The Signing Approver role contains the following Software Trust Manager permissions:

Category

Permission

Description

Notes

User access

DigiCert ONE access

User can access DigiCert ONE and Software Trust Manager

Role assignment

Software Trust user role

Assign a role that supports approval activities and required visibility

This role must have the permissions to approve signing requests

Governance

Approvals and governance

Review and approve signing requests according to policy

Audit logs

Logs

Review audit and signature logs

Teams

Team membership

Scope approvals using team-based access

Ensure that:

  • You have access to DigiCert ONE and the Software Trust Manager.

  • You have been assigned a role that supports signing approval activities and required visibility.

  • Keypair profile and certificate profile governance are configured for the target signing model.

  • A keypair and associated certificate are available for the signing workflow.

  • A default certificate is assigned when signing will be performed through SMCTL.

  • A release workflow exists when controlled keypair use, approved date/time windows, user restrictions, or signature-count limits are required.

  • External evidence is available in the relevant system, such as a change ticket, release ticket, document repository, Slack or Teams thread, email approval chain, or meeting notes.

Before deciding on a request, confirm that the request is tied to the right people, resources, and policy context.

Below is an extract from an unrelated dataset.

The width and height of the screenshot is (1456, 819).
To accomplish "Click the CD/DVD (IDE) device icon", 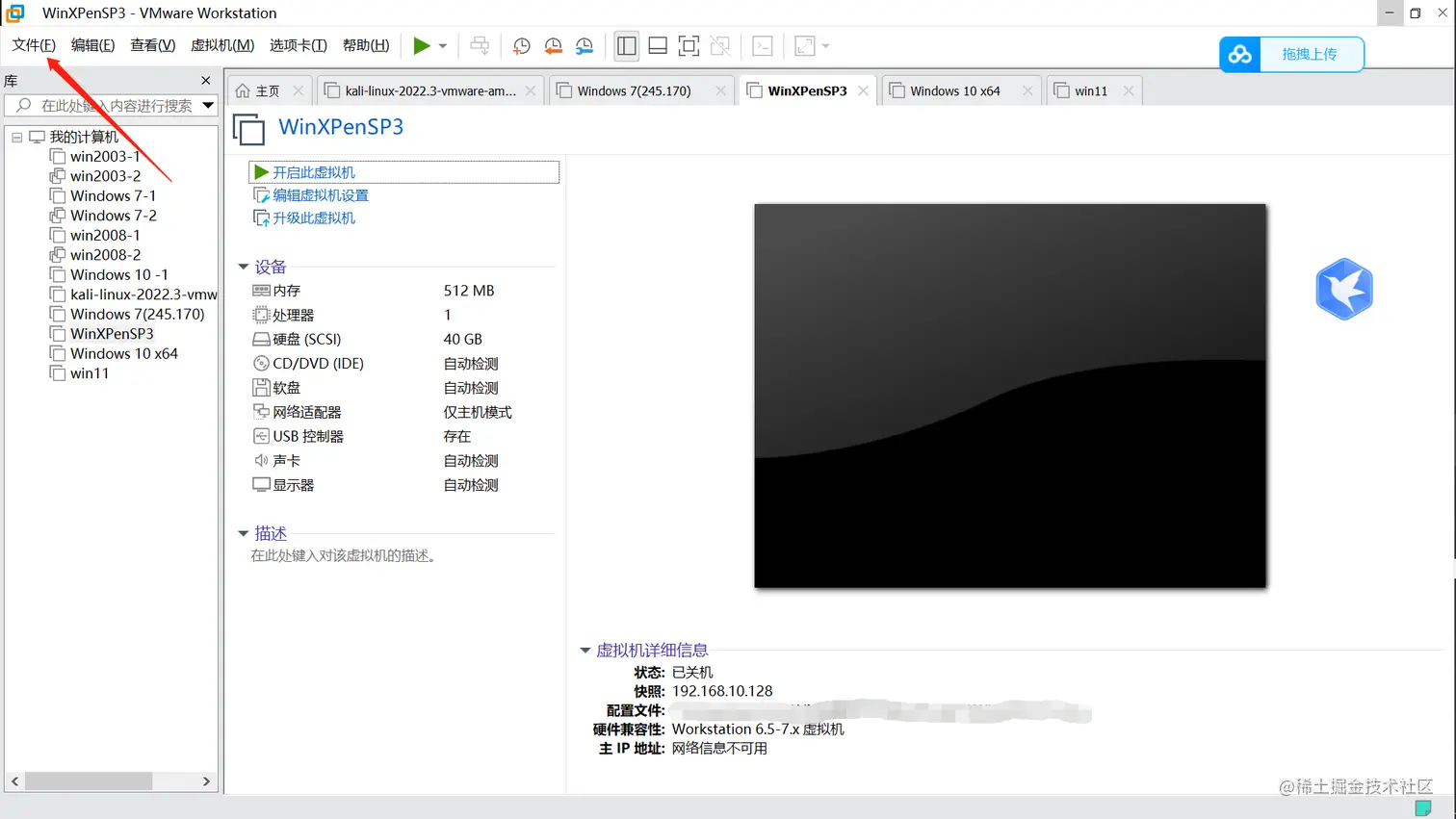I will 260,363.
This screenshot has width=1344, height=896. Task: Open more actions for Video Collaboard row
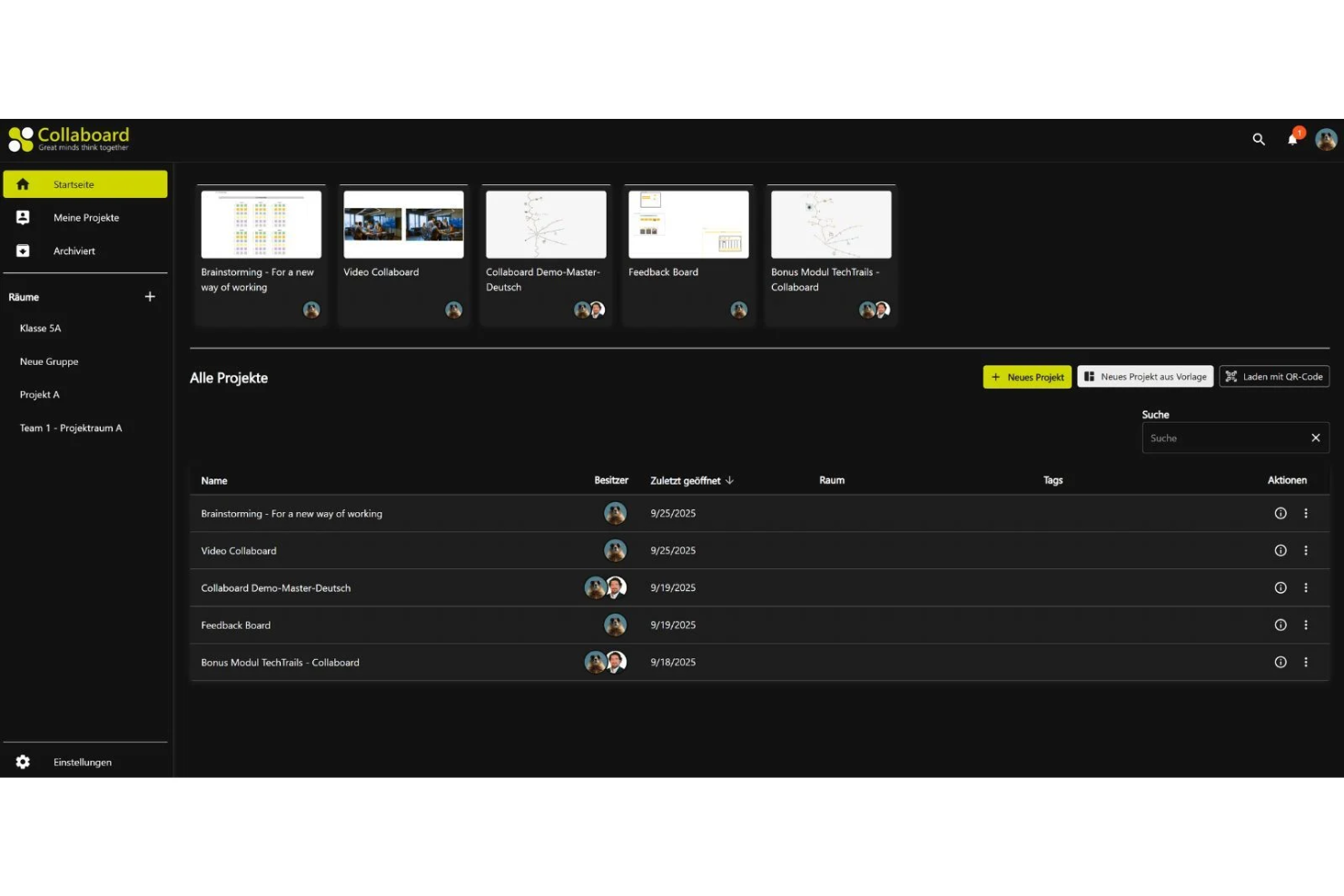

  • Sign in to DigiCert ONE and select Software Trust Manager.

  • Confirm the requester, approver, signer, and auditor roles are represented by the correct teams or roles.

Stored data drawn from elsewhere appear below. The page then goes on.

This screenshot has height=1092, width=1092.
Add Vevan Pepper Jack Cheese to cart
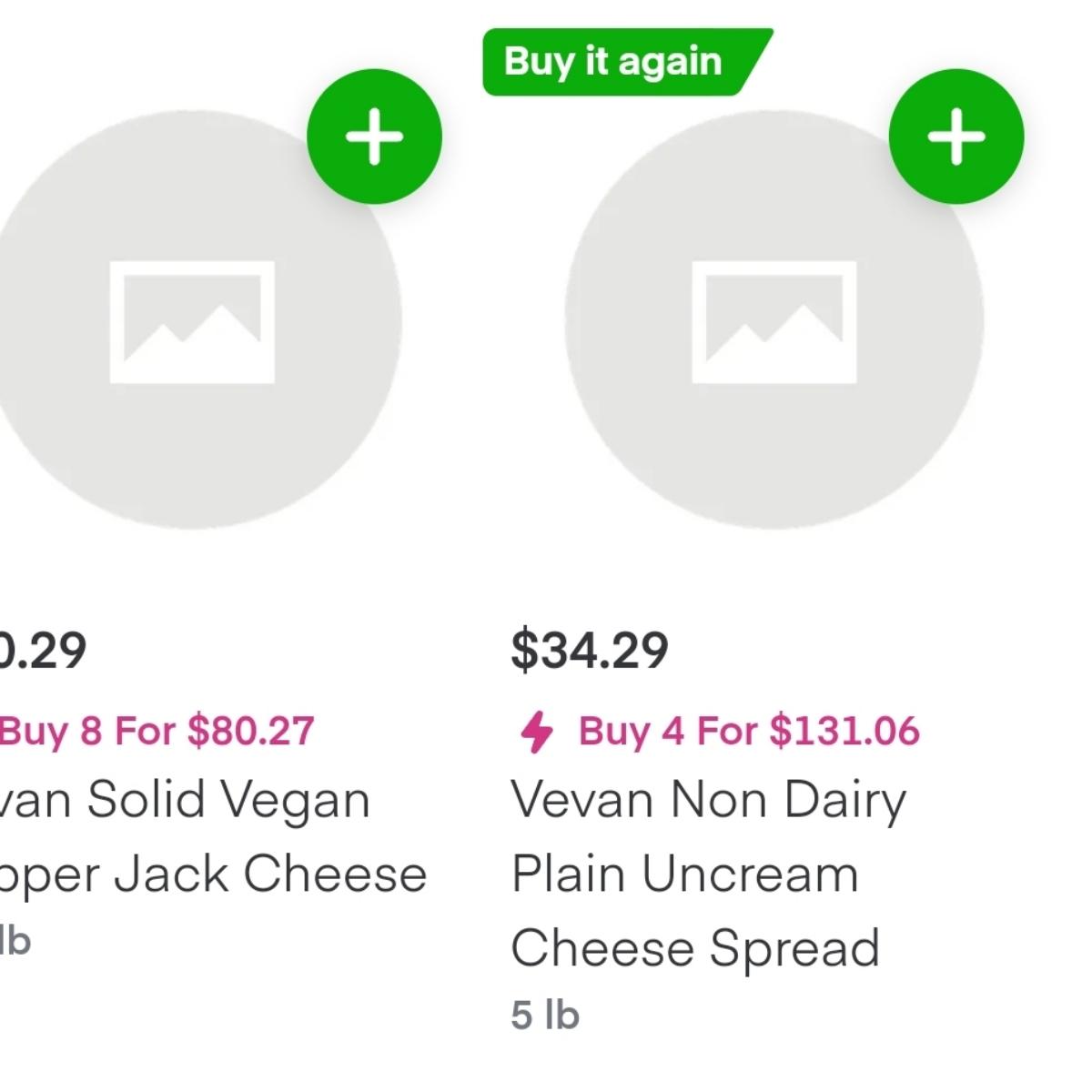tap(374, 136)
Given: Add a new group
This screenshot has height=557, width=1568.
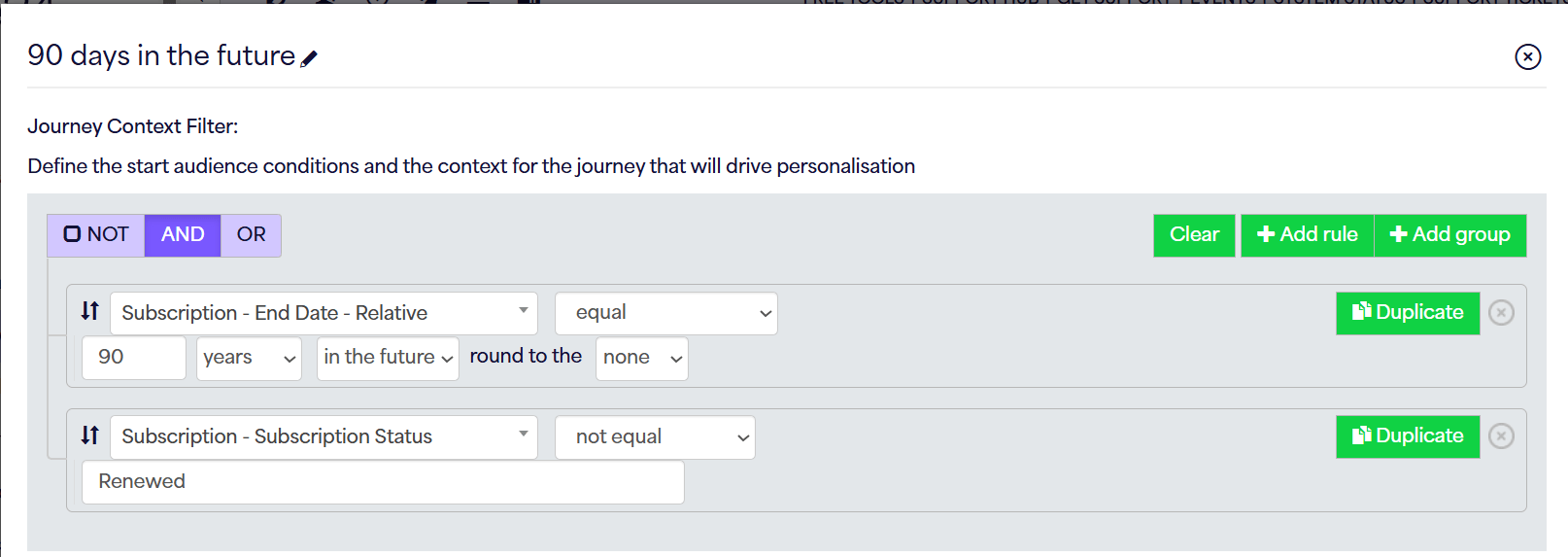Looking at the screenshot, I should click(1449, 235).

  • Review the keypair profile and certificate profile tied to the request.

  • Confirm the request identifies the product, release, keypair, certificate, artifact or file set, requester, risk level, and supporting evidence.

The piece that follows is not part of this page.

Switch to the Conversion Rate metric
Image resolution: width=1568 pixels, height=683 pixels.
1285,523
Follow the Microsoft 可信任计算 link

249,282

Use these checks when the approval path involves key enrollment, key rotation, certificate issuance, or release readiness.

  • For a standard keypair, review the keypair under Keypairs > Keypairs. If the workflow includes new key creation, confirm whether a certificate should be generated during creation.

  • For GPG workflows, review the master key or subkey under Keypairs > GPG keypairs. Use subkeys for signing so an affected subkey can be revoked and replaced without replacing the master key.

  • For an existing keypair that needs a certificate, confirm that the requested certificate generation is appropriate for the workflow.

  • Confirm the keypair has the certificate required for the signing workflow. For SMCTL signing, confirm the keypair has a default certificate.

When controlled production signing is required, use the release to keep signing authority bounded and policy-controlled.

  1. Open or create the release under Releases > Releases.

  2. Review the release window, allowed keypairs, approved users or teams, and maximum signature count.

  3. Confirm the release aligns to the external change or release evidence.

  4. Use the release to show that signing authority is time-bound and governed rather than informally granted.

Approve only when the request is complete, policy-compliant, and tied to the correct release or operational need.

  • Open the pending action or workflow item in Software Trust Manager.

  • Compare the requested action against the approved change or release evidence in the external system.

  • Validate that the keypair, certificate, release, requester, signer, and artifact scope match the evidence.

  • Approve the request and  offline releases when the details are complete and aligned.

  • Reject or request clarification when evidence is missing, the wrong team has access, the release window is incorrect, or the action does not match the external approval record.

  • After approval or rejection, review audit logs or signature logs for requester, approver, timestamp, and action history.

  • Record the Software Trust Manager audit reference in the external ticket or release record so business context and system evidence stay connected.